- [Your instructions] Whenever a line below includes the string "date", show it.

- [Data supplied]
════
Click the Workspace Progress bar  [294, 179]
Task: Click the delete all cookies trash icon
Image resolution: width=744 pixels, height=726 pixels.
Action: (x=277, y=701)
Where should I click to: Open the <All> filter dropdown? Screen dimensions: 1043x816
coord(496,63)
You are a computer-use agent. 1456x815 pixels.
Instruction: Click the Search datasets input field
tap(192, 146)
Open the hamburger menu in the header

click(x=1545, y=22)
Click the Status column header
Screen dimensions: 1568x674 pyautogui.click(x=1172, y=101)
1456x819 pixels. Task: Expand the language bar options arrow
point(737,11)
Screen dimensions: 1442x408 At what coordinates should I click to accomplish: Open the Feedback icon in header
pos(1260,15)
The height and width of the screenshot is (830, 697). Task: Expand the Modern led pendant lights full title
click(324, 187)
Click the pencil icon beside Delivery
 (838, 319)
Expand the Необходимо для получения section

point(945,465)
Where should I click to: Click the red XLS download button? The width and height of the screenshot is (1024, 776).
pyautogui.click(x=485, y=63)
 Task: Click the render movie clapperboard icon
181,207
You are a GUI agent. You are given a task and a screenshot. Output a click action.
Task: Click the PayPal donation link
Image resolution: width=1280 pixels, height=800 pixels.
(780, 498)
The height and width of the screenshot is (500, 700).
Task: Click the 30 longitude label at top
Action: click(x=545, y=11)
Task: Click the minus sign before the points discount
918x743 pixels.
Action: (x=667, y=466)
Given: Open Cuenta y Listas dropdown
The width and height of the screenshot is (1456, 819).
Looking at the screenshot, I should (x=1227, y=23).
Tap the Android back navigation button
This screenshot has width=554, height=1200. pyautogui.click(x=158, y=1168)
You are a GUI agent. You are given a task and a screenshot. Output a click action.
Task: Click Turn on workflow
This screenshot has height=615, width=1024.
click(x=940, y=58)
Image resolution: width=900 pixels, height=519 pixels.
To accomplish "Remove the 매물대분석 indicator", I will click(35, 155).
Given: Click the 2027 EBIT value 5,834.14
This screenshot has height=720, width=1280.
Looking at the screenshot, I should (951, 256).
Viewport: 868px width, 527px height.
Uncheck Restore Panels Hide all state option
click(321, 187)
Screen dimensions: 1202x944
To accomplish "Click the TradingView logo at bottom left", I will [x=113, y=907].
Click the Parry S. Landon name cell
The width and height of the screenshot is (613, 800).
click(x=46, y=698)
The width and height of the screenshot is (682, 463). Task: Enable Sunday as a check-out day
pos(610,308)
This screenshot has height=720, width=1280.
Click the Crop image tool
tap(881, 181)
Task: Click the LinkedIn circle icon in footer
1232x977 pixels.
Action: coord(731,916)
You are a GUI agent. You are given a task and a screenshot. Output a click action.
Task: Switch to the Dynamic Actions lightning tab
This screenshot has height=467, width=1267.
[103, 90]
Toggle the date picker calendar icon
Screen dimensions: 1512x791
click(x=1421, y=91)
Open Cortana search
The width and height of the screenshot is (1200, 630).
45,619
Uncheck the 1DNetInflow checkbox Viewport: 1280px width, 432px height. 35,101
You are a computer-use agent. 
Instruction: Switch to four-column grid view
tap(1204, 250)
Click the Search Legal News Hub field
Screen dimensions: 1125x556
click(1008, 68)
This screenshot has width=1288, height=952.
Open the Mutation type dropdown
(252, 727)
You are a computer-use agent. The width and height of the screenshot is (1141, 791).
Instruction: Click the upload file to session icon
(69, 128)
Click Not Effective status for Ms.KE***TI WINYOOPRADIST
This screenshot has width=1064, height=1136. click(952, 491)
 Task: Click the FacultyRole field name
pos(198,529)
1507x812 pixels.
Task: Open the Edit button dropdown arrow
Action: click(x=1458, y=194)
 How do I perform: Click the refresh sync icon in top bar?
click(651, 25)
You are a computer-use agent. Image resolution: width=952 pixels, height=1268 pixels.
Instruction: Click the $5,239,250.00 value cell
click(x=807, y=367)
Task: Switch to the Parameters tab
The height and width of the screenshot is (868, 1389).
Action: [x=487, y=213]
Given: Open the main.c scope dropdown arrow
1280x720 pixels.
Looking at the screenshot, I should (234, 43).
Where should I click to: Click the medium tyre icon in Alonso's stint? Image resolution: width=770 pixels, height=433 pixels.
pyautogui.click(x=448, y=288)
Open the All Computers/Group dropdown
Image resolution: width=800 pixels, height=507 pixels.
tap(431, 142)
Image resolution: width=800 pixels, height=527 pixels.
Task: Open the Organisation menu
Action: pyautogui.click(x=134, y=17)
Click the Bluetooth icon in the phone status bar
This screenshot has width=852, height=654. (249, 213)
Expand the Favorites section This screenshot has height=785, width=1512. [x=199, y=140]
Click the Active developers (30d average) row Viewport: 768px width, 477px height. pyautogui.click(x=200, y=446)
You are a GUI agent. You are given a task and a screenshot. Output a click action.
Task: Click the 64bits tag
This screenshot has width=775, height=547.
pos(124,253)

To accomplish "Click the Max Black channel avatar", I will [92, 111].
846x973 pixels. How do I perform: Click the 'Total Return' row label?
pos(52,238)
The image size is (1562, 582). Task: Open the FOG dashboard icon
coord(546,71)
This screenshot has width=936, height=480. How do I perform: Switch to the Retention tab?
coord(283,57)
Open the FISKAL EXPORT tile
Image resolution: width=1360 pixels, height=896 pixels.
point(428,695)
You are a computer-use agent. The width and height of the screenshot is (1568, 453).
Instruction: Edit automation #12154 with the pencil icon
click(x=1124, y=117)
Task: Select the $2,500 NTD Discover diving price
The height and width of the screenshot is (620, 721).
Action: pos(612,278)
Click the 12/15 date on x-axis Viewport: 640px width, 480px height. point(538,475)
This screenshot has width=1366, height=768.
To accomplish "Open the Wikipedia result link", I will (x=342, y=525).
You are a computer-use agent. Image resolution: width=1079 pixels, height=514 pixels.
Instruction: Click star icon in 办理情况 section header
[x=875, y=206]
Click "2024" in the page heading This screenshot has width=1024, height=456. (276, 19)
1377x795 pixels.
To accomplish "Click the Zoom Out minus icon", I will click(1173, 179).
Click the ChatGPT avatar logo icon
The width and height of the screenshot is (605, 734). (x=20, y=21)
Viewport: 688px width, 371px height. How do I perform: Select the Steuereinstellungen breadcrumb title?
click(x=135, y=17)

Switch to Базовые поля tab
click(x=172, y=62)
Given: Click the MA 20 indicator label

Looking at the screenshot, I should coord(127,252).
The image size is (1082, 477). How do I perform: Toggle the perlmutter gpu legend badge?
════
- [Answer box]
Toggle the date picker calendar icon
Click the 12/15 date on x-axis Viewport: 640px width, 480px height. point(538,475)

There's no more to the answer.